Justify was allowed to run in the Kentucky Derby a month later and went on to become horse racing’s 13th Triple Crown winner.
“Damn shame this great horse, connections and me have to be put through all this,” Baffert said in a separate text message to The Associated Press. “It was obvious environmental contamination. It’s been a known problem in California.”
Attorney W. Craig Robertson also wrote a letter addressed to the Times defending Baffert and saying the California racing board did the correct thing by not pursuing a lengthy investigation. Baffert and Robertson each pointed out Justify was found to have a trace amount of Scopolamine in his system and said that can come from jimson weed, which grows wild in California.
Baffert said Justify passed drug tests in Kentucky, Maryland and New York on the way to the Triple Crown and called on those states’ testing agencies to “immediately release information related to Justify’s test results” there. Justify did not run another race after winning the Triple Crown and was retired.
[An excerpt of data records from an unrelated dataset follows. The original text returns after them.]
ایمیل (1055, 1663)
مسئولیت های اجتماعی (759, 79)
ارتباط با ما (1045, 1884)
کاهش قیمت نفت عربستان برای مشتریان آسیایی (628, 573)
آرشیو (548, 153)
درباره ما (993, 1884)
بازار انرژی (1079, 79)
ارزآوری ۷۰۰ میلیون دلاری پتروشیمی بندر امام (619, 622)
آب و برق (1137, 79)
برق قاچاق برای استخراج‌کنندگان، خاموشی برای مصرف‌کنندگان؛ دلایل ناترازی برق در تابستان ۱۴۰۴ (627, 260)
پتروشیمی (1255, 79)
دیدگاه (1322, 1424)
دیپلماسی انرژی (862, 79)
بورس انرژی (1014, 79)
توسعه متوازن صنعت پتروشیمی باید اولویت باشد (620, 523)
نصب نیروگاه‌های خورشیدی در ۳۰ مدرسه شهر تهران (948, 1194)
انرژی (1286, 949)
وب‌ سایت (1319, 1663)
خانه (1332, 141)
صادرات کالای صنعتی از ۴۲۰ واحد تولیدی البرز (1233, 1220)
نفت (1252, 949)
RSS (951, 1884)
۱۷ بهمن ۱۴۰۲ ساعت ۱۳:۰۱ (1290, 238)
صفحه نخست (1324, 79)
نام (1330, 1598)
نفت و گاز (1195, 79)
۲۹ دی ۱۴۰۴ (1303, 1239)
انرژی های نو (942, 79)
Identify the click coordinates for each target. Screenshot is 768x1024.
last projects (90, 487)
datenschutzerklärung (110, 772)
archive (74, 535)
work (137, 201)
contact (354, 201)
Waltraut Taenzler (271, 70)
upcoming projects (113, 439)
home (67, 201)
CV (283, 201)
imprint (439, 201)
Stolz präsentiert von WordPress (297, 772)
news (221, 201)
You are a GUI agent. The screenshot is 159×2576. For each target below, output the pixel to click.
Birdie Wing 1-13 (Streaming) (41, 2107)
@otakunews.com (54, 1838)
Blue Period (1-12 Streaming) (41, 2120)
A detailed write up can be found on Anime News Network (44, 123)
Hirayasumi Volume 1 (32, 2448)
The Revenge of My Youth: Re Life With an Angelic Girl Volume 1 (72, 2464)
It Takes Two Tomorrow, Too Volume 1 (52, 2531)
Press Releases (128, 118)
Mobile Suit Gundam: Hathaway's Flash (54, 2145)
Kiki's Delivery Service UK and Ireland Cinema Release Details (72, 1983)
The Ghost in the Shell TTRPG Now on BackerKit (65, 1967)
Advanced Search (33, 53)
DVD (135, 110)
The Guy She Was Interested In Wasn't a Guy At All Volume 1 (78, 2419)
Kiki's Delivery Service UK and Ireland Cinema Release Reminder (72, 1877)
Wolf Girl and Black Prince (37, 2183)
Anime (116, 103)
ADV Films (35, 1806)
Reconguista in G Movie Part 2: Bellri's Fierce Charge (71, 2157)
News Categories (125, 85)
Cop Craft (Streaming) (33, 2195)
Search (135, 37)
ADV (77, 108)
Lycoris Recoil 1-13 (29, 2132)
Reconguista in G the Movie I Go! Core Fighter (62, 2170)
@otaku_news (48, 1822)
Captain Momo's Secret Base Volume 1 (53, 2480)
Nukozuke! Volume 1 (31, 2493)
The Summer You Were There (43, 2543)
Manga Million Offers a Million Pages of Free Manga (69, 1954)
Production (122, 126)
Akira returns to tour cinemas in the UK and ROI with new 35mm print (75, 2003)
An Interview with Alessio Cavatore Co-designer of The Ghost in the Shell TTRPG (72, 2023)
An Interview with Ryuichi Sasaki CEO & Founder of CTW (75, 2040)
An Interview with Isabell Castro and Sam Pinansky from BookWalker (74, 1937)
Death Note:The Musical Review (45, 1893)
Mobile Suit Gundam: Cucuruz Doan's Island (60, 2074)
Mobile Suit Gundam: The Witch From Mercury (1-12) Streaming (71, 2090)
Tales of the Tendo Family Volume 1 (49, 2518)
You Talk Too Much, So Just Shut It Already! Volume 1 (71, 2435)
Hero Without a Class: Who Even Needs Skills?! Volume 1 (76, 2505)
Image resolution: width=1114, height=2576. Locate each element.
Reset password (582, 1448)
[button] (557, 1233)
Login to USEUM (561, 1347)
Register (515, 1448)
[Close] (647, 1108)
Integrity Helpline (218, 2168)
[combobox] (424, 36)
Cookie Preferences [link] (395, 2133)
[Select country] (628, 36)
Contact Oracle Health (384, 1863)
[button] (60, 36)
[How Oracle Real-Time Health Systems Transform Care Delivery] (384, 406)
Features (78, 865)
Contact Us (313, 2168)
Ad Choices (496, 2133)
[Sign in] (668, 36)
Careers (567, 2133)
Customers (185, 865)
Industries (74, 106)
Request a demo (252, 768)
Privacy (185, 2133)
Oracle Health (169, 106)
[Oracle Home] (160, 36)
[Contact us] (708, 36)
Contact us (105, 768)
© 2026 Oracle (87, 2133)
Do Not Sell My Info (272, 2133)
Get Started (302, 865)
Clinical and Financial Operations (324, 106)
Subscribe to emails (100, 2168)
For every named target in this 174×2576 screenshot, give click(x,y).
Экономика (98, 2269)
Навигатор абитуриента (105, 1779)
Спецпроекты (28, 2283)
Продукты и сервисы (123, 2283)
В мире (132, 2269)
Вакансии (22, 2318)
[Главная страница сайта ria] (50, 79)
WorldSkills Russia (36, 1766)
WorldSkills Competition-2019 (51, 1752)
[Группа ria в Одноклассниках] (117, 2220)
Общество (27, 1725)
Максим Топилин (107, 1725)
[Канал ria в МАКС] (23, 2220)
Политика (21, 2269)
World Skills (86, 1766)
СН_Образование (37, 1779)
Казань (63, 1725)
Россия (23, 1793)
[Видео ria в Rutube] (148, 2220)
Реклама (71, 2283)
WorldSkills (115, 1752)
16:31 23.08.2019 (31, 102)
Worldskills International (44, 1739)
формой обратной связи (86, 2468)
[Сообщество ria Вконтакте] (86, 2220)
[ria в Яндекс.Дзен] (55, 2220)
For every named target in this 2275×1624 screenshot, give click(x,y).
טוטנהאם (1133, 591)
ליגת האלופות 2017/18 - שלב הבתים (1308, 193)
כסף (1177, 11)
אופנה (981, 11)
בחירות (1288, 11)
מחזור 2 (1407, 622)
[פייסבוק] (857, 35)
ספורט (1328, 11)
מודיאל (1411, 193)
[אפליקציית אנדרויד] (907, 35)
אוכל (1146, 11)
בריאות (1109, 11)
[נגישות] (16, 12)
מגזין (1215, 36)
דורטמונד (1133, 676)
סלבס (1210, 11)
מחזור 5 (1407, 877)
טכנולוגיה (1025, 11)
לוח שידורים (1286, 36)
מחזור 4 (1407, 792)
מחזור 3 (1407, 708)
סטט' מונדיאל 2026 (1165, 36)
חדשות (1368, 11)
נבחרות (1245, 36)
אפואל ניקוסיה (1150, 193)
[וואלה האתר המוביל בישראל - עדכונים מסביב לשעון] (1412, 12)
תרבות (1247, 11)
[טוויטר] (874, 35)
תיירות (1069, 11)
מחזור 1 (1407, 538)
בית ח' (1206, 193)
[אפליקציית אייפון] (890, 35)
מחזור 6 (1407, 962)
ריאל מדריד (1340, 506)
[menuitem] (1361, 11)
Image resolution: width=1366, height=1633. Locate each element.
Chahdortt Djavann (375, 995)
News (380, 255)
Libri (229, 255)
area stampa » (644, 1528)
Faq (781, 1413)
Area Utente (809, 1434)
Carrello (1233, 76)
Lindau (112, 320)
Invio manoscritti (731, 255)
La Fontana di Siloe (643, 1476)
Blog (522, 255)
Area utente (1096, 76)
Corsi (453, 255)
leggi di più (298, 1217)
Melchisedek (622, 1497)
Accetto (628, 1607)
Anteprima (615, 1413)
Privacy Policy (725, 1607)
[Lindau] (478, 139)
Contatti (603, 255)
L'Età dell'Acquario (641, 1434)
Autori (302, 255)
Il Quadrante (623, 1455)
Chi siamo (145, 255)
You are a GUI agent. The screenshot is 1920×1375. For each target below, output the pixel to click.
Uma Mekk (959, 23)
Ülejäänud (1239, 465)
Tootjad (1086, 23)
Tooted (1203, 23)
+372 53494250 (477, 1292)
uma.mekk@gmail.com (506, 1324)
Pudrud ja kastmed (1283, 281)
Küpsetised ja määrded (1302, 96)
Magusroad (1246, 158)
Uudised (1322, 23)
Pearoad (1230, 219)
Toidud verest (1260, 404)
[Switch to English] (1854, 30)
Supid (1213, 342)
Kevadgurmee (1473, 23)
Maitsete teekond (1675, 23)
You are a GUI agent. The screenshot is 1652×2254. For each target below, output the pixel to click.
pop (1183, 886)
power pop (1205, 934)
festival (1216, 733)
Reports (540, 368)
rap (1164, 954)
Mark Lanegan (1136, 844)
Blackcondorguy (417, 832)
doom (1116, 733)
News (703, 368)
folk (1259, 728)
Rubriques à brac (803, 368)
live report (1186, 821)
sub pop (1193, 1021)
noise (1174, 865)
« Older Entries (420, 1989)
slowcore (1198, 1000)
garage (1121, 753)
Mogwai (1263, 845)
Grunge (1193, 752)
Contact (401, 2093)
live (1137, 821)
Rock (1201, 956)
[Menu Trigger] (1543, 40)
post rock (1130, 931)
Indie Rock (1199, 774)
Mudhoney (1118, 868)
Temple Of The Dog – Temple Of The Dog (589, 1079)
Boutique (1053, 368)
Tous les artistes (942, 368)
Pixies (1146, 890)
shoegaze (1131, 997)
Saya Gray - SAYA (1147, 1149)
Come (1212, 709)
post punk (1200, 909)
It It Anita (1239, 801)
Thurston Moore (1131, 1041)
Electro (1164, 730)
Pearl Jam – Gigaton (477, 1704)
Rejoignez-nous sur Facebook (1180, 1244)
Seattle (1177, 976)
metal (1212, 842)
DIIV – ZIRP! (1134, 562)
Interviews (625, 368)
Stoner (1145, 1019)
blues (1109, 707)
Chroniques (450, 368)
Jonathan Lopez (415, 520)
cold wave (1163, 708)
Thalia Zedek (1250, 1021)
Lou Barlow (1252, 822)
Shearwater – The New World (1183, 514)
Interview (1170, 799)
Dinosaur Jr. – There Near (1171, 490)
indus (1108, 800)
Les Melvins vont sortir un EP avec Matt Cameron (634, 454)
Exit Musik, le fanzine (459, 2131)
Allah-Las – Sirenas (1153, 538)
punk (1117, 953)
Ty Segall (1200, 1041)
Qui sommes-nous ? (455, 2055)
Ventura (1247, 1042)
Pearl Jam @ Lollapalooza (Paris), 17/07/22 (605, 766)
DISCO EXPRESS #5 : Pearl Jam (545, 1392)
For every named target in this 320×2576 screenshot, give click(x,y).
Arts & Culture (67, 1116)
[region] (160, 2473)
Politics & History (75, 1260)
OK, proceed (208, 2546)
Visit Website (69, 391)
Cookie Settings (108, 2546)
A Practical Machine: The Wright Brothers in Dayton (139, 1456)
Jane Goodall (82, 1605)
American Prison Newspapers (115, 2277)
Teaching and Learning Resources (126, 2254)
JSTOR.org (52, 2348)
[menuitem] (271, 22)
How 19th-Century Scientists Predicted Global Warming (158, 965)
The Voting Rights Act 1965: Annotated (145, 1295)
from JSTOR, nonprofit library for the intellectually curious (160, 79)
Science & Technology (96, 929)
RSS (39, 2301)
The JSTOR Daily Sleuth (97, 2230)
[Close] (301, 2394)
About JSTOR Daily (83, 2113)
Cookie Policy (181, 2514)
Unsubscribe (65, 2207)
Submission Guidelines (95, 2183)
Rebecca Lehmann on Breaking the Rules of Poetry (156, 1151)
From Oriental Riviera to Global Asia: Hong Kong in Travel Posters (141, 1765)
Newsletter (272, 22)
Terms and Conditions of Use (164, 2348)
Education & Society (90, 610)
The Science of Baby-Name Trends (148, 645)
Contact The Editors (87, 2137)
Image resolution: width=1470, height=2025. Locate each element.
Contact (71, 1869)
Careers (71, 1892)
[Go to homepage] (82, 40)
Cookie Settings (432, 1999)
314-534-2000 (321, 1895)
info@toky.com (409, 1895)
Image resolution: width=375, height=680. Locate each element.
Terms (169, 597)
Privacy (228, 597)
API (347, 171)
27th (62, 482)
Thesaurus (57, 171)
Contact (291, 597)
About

Elliott Walden of WinStar Farm, which co-owns Justify, did not immediately respond to a message seeking comment. WinStar Farm released Baffert’s statement.
Baffert trained the only two Triple Crown winners in the past three decades: Justify in 2018 and American Pharoah in 2015.
“Justify is one of the finest horses I’ve had the privilege of training and by any standard is one of the greatest of all time,” Baffert said. “I am proud to stand by his record and my own.”
While defending his own actions, Baffert said he had no input into or influence on decisions made by the California board, which came under fire for treating this situation differently from past precedent. Upon notification of the positive test result, Robertson told the board to deal with him and not Baffert from that point forward.
“Given all the foregoing facts, I was confident that Mr. Baffert would ultimately prevail if the CHRB pursued the matter,” Robertson wrote. “This left the CHRB with two choices — either pursue a frivolous case that had no merit at great taxpayer expense, or exercise reason and common sense and decide to take no further action.”
In a news release Thursday, Animal Wellness Action executive director Marty Irby called for drug testing to be “conducted and overseen by impartial operators and not by industry players with a vested interest in looking the other way.” The Times reported the chairman of the California board owns an interest in horses trained by Baffert.
The California Horse Racing Board said in a statement emailed to the AP: “We take seriously the integrity of horse racing in California and are committed to implementing the highest standards of safety and accountability for all horses, jockeys and participants.”
A CHRB spokesman said Thursday it didn’t have anything else to add.